Gnaizda's firm was not reimbursed for its role in the lawsuit, but another critic of the fees in the case, Ronald Malone, lamented the settlement even though his firm is to receive $3.9 million for having opposed any changes in the trust.
'It Is a Crime'
"It is a crime that the trust had to pay these attorney fees," he said. "But that was not caused by us. The trust was attacked by Public Advocates and the San Francisco Foundation . . . and we had to defend it.
"If Public Advocates and the foundation had not tried to recast the trust in a way to suit their political casts, there would have been no need for any fees."
Steven Bomse, who represented the San Francisco Foundation, said the fuss over attorneys' fees, which ranged up to $235 an hour, is unfair because they were only following their clients' instructions in pursuing the case. "This is not a lawyers' fight," he said.
He added that his firm charged its normal rates, saying the high total fees are due to the length and complexity of the case, which began in April, 1984, generated 14,000 pages of testimony and 500,000 pages of exhibits, consumed 100 days in court and has been described as the "Super Bowl of Probate."

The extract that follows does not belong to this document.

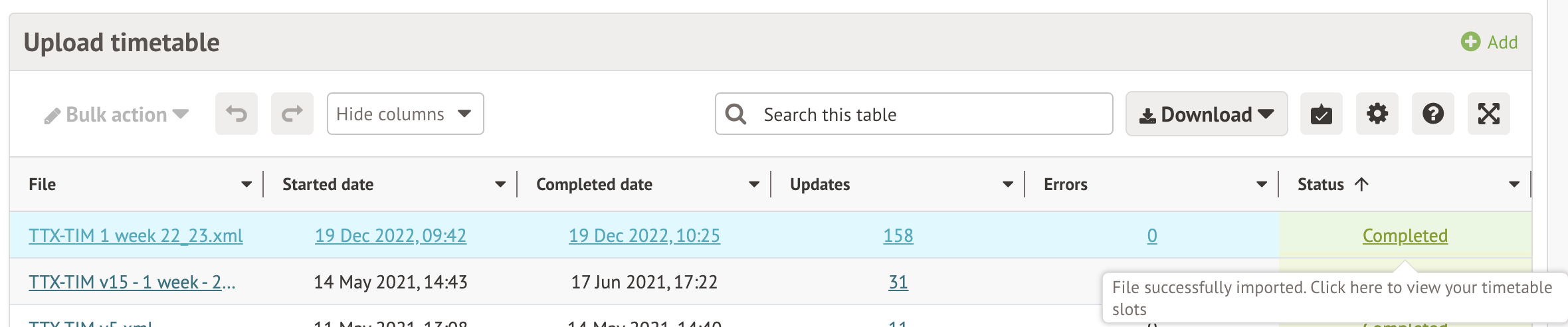Screen dimensions: 1568x327
Task: Click the undo arrow icon
Action: (236, 114)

Bomse said his firm--Heller, Ehrman, White & McAuliffe--will receive $3.4 million in fees and expense reimbursements, although other lawyers in the case put the firm's fees at closer to $3.9 million.
Criticism Brushed Aside
Carol Piasente, spokeswoman for the San Francisco Foundation, also brushed aside criticism of the fees awarded in the case.
"It is a great deal of money," she acknowledged, "but you need to look at it in terms of what was at stake--a trust of $435 million. . . . The (state) attorney general audited these fees and found nothing inappropriate in them."
In any case, Bomse blasted Gnaizda's suggestion that the money be given to charity.
"I find that suggestion offensive," he said. "It's offensive in that, as Mr. Gnaizda well knows, this firm does in excess of $1 million a year in charitable work, for which it is not reimbursed."